Reinforcing the ambiguous video evidence was the obvious and unrelenting hostility of the judge toward Cecily and her lawyers, the mild-mannered demeanor displayed by Officer Bovell on the witness stand, and, possibly, an inclination on the part of individual jurors to take the word of uniformed authority over that of scruffy anti-establishment protesters. Not that Cecily presented herself that way in the courtroom, but it didn’t help her when one “supporter,” acting on his own, stood up in court mid-trial and began denouncing the proceedings as a typical example of capitalist injustice, etc.

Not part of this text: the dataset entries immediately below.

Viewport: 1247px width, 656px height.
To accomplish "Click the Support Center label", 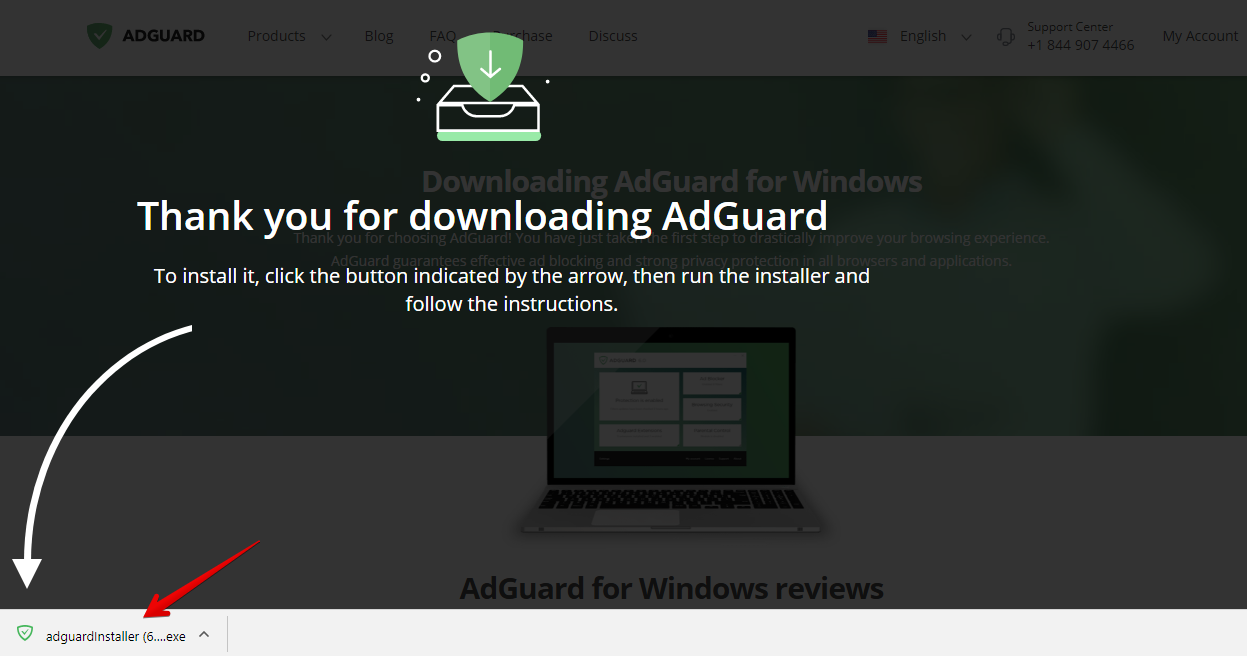I will (x=1069, y=27).
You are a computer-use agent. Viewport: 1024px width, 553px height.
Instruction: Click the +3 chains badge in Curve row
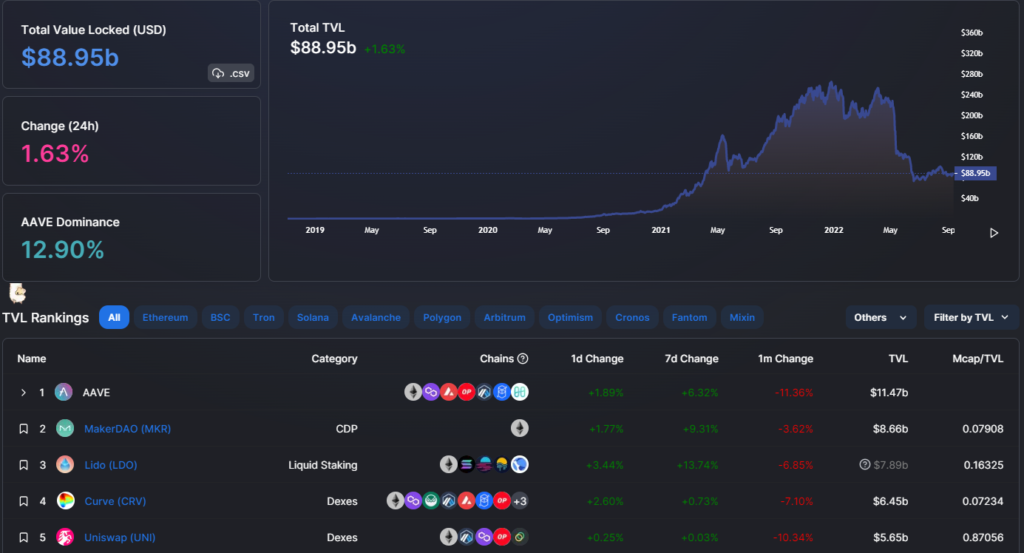click(x=520, y=501)
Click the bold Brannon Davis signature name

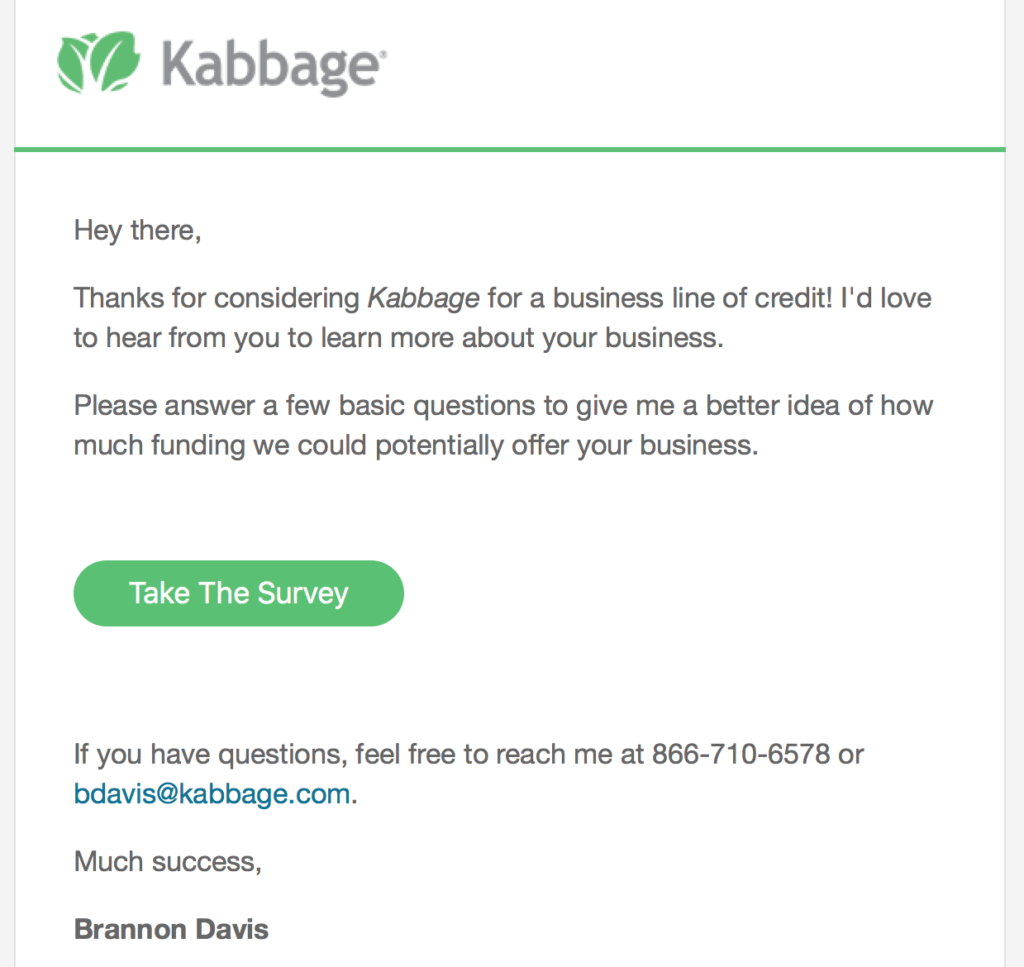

I think there was something else involved. Call it cognitive dissonance, for lack of a better term. The very aspect of the case that outraged Cecily’s supporters the most—that she was the victim of a brutal sexual assault and wound up being tried as the aggressor—was too disturbing a reality for the jurors to come to grips with. Who wants to live in the kind of a society where that can happen? Better just to deny it, accept the official version, vote guilty—or risk being part of a “losing battle.”
On a final note: the New York County District Attorney Cyrus Vance, Jr. (son of Jimmy Carter’s Secretary of State) would not offer Cecily a misdemeanor plea. Remember that when he seeks higher office, as someone with his pedigree and position inevitably will.
Maurice Isserman is a professor of history at Hamilton College.